__Document excerpt__:
• • • • •
It's a nice idea of heaven, but I find it hard to believe that in the next heaven there will be the people Susie loved in life, including her dog. How could they all possibly fit, if every person just had two more people who cared for them? It would be an exponential growth of people wanting to share lives together! At least it is something.

This novel pinged gently on my own beliefs about the afterlife. Ruth is a neat character, but I often wonder whether her life in the future will get any easier, or what path she will continue to tread. I can't see her as a bartender for the rest of her life, paying for a flat so that she can walk the city in search of human touches.

Just like real life, things didn't turn out perfectly, particularly for the side characters. I was frustrated that Susie held on to Ray so tightly. Ray also held on - and I thought he could have moved on. I felt for the poor boy who was accused of killing animals, and Susie.

It's funny how such a touching and sensitive topic could be treated with such elegance that you feel compelled to keep reading. I found myself staying up late reading it. This is the second time I have read this novel, but the first reading was many years ago and I had forgotten how the story went. I can see it as a re-read when I want to feel deeply about something without really knowing way.

Friday, 7 March 2014

James Phelan - The Last Thirteen #11

The Last Thirteen #11
James Phelan

Sam is still racing to find the others in the Last Thirteen. Little does he know that he's already met some of them, and that some of them might already be in the hands of the enemy.

Sam comes face to face with Solaris again in this cliff-hanger. You know it's going to happen. I feel like none of these novels would be complete without a Solaris encounter.

It's an interesting concept that they can change the future by being aware of it. I've read a lot of books with interesting instances of time-travel/seeing the future, and what this can do to people, and this isn't particularly a new concept. It's treated well enough however.

I wonder also whether different people have the same dream, more often than just Sam, and his newly-rediscovered friend. I hope to see more of it in future books.

This novel fills out what they are actually looking for and adds an interesting touch of history. It's such a good thing they appear to have lots of money, because Sam has a serious case of jetting around the world! You'd think he's stick in one spot and get on with it.

I want to keep reading these! I'm not quite hooked, but this novel felt like it had more meat in it than the others, and I'd be really happy to see more of it happening.

Please excuse the image being out of place for my posts. It didn't like being taken on my phone, and then put in here. Hopefully these initial problems will be ironed out soon!

Thursday, 27 February 2014

Sarah Moon (ed.) - The Letter Q

The Letter Q
Sarah Mood (ed.)

This isn't a novel at all. It's a collection of letters by queer authors to their younger selves. The book was produced because every young person identifying as queer has a right to know that their situation of feel lost, alone or misunderstood isn't unique - there's someone out there that can understand. 

I enjoyed it because it had so many emanations with my teenage years, and it's always pleasing to read about other success stories. 

Another thing is that I often read short story collections to find new authors whose writing style agrees with me. Those are just letters, but the authors hint enough about themselves that I can tentatively pick ones that I'd buy books to try. 

I initially picked up this novel because one of my favourite authors, Julie Anne Peters, has a contribution in it. I'd also already encountered Erika Moen from her comic, DAR. 

I had fun trying to pick whether the writer was male or female in each case where it wasn't immediately obvious. A weird thing to do when the authors are all queer and any sexuality or gender could be presented. I didn't do this in a judgemental way, just in an interested way. 

If you're queer, you're questioning, you just want to understand more about what queer people go through, this could be a good novel for you to read.
• • • • •
__What you need to do__:
• 1. Answer these from the book reviews:
(a) What job does Ruth have?
(b) Whose contribution made the reviewer pick up The Letter Q?
(c) What does The Letter Q collect?
• 2. Do these statements agree with the book reviews? Give yes or no for each, with the deciding words quoted.
(a) The reviewer was reading the afterlife novel for the first time.
(b) In The Last Thirteen #11, Sam meets Solaris again.
(c) The reviewer says they are fully hooked on The Last Thirteen books.
• 3. Reproduce the part of the book reviews that opens with the words containing "It's a nice" and closes with "it is something.".

__Source information__:
• • • • •
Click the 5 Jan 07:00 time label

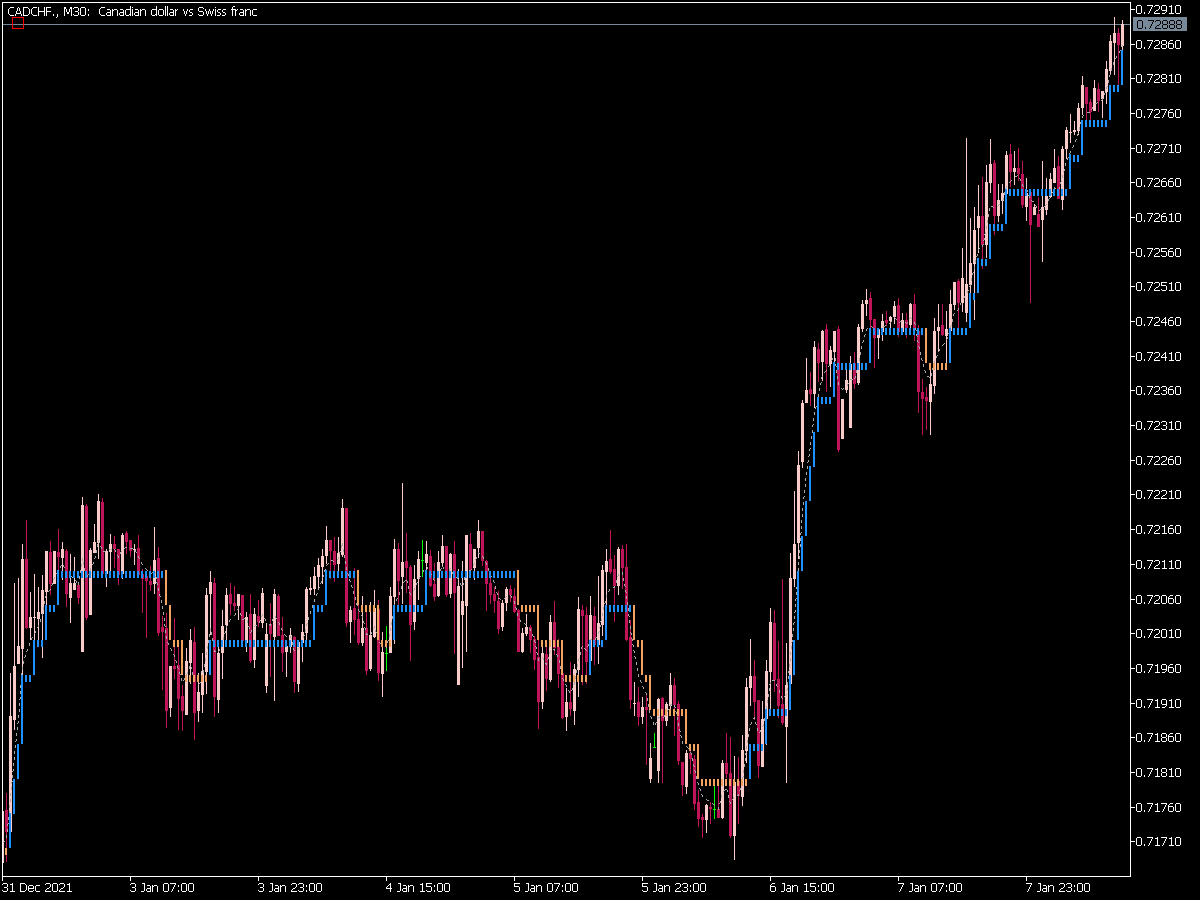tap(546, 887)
• • • • •
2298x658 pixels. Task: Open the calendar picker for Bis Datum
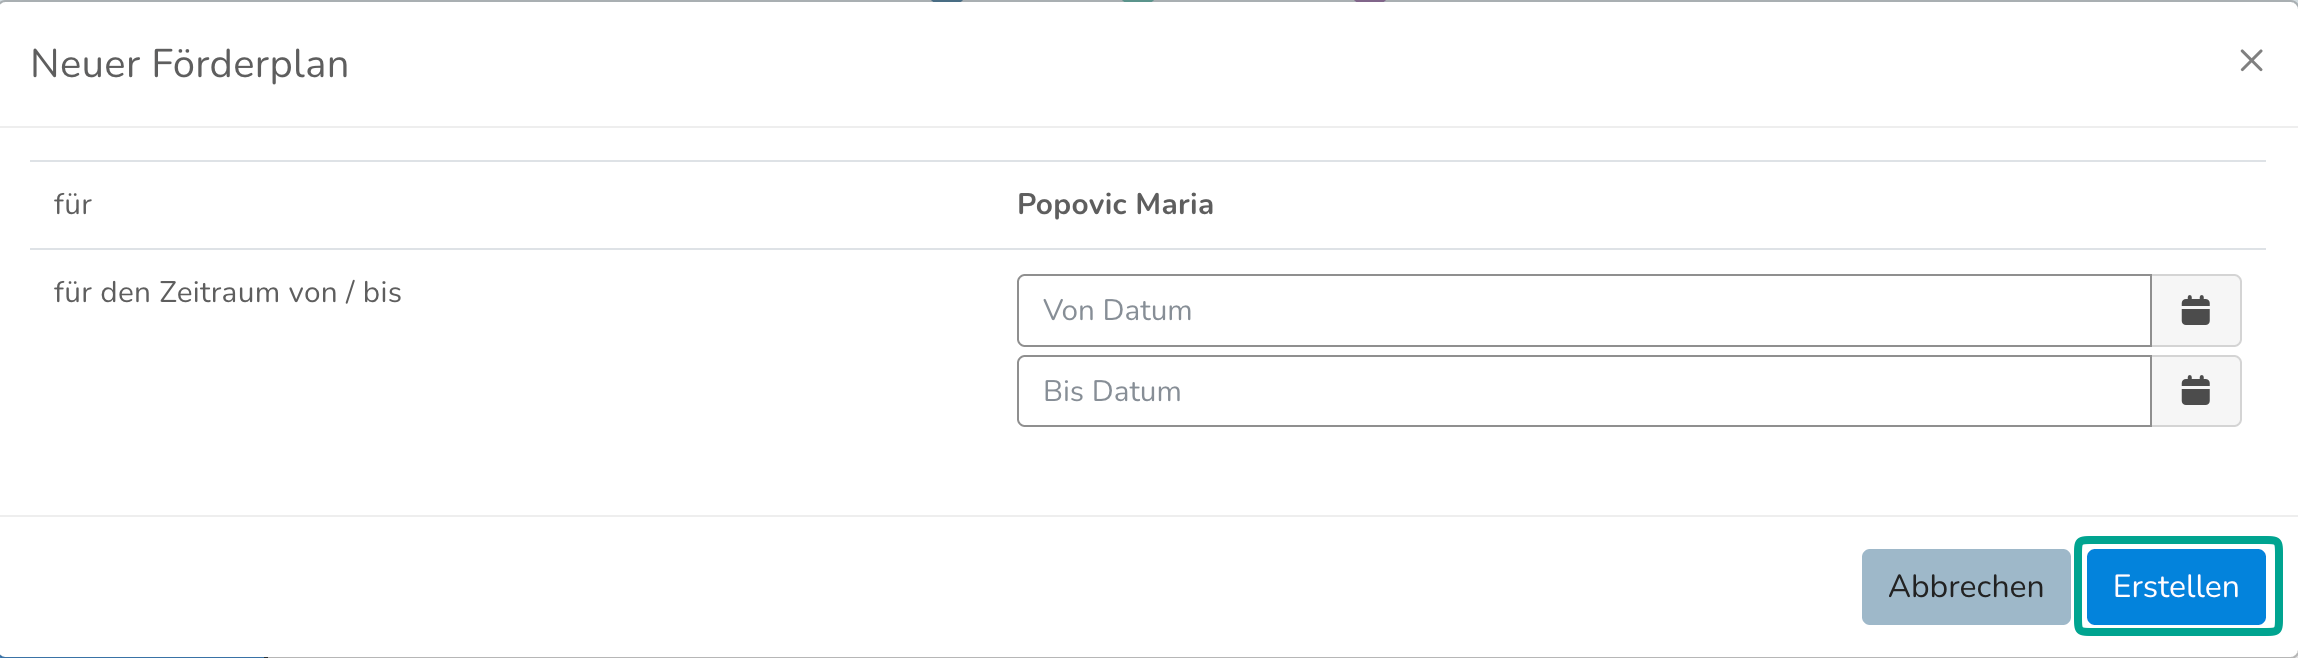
• • • • •
__Numbered responses__:
• 1.
(a) She is a bartender.
(b) Julie Anne Peters's.
(c) Letters by queer authors to their younger selves.

• 2.
(a) No: "This is the second time I have read this novel"
(b) Yes: "Sam comes face to face with Solaris again in this cliff-hanger."
(c) No: "I'm not quite hooked"

• 3.
It's a nice idea of heaven, but I find it hard to believe that in the next heaven there will be the people Susie loved in life, including her dog. How could they all possibly fit, if every person just had two more people who cared for them? It would be an exponential growth of people wanting to share lives together! At least it is something.